Mis aux voix, le préavis de la commission (rejet du recours) est adopté.
M. K. A. . 1966, Algérie, employé de commerce, recourt contre le solde de la peine d'expulsion judiciaire.
M. Pierre Froidevaux (R), rapporteur. Je vous présente le cas d'un Algérien, M. K. A., qui a été condamné le 15 mai 1997 à deux mois d'emprisonnement, avec une peine d'expulsion de cinq ans.
M. K. A., au moment des faits, était réfugié politique chez nous et était logé dans le canton du Valais. Là, il a fait la connaissance d'une jeune personne qui, soutenue par les services sociaux genevois, s'est déplacée sur Genève. Une relation s'est nouée entre elle et lui et, régulièrement, M. K. A. se rendait à Genève pour la voir, ville où il s'établissait à l'hôtel. Régulièrement aussi, son amie réglait la facture de l'hôtel. Or, à une occasion, manquant d'argent, M. K. A. a dérobé 300 F dans le porte-monnaie d'une serveuse. Raison pour laquelle il a été puni et raison pour laquelle il subit maintenant cinq ans d'expulsion.

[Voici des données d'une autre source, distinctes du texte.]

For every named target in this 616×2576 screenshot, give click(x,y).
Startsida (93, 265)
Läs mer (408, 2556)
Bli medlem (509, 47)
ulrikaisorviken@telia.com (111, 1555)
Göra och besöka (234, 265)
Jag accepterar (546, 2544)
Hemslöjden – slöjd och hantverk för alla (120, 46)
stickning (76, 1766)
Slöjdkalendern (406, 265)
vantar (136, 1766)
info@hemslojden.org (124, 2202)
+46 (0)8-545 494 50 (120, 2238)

Le problème supplémentaire qui se pose, c'est que de cette relation est né un enfant, un enfant qui a été reconnu, et de l'avis de ceux qui entourent la mère et l'enfant une union du couple serait favorable. Aussi, nous vous recommandons, en accord d'ailleurs avec le procureur général, la grâce de la peine d'expulsion, seule peine qui reste encore à subir.
Mis aux voix, le préavis de la commission (grâce du solde de la peine d'expulsion judiciaire) est adopté.
M. M. M. . 1973, Kosovo, musicien-agriculteur, recourt contre le solde de la peine d'expulsion judiciaire.
Mme Marianne Grobet-Wellner (S), rapporteuse. M. M. M., d'origine albanaise, est né en 1973 au Kosovo. En avril 1993, M. M. M. a tout juste 20 ans. Plusieurs de ses camarades viennent d'être arrêtés, torturés ou tués par la police. M. M. M. fuit son pays, il fait une première demande d'asile en Suisse. Celle-ci est refusée en juin de la même année. Suite à ce refus, M. M. M. rentre clandestinement au Kosovo. En janvier 1995, il quitte de nouveau son pays pour éviter d'être enrôlé de force dans l'armée serbe et dépose une deuxième demande d'asile dans notre pays. Son mobile est jugé insuffisant par l'Office fédéral des réfugiés, qui refuse sa demande en avril 1995. M. M. M., qui a alors 22 ans, est contraint de retourner au pays, où il vit caché jusqu'à fin 1996. Il entre de nouveau en Suisse, logé et soutenu par des amis connus lors de ses précédents séjours.
C'est lors de ce troisième séjour, au mois d'octobre 1997, qu'au volant d'une voiture prêtée par un ami et sans être en possession d'un permis de conduire valable en Suisse il renverse un enfant qui traversait imprudemment la route à vélo. Pris de panique en raison de sa situation clandestine, il quitte le lieu de l'accident sans attendre l'arrivée de la police. La plaque d'immatriculation de la voiture est restée sur le lieu de l'accident et il est arrêté quatre jours après et condamné à deux mois d'emprisonnement avec sursis pendant trois ans, ainsi qu'à une expulsion ferme pour une durée de trois ans.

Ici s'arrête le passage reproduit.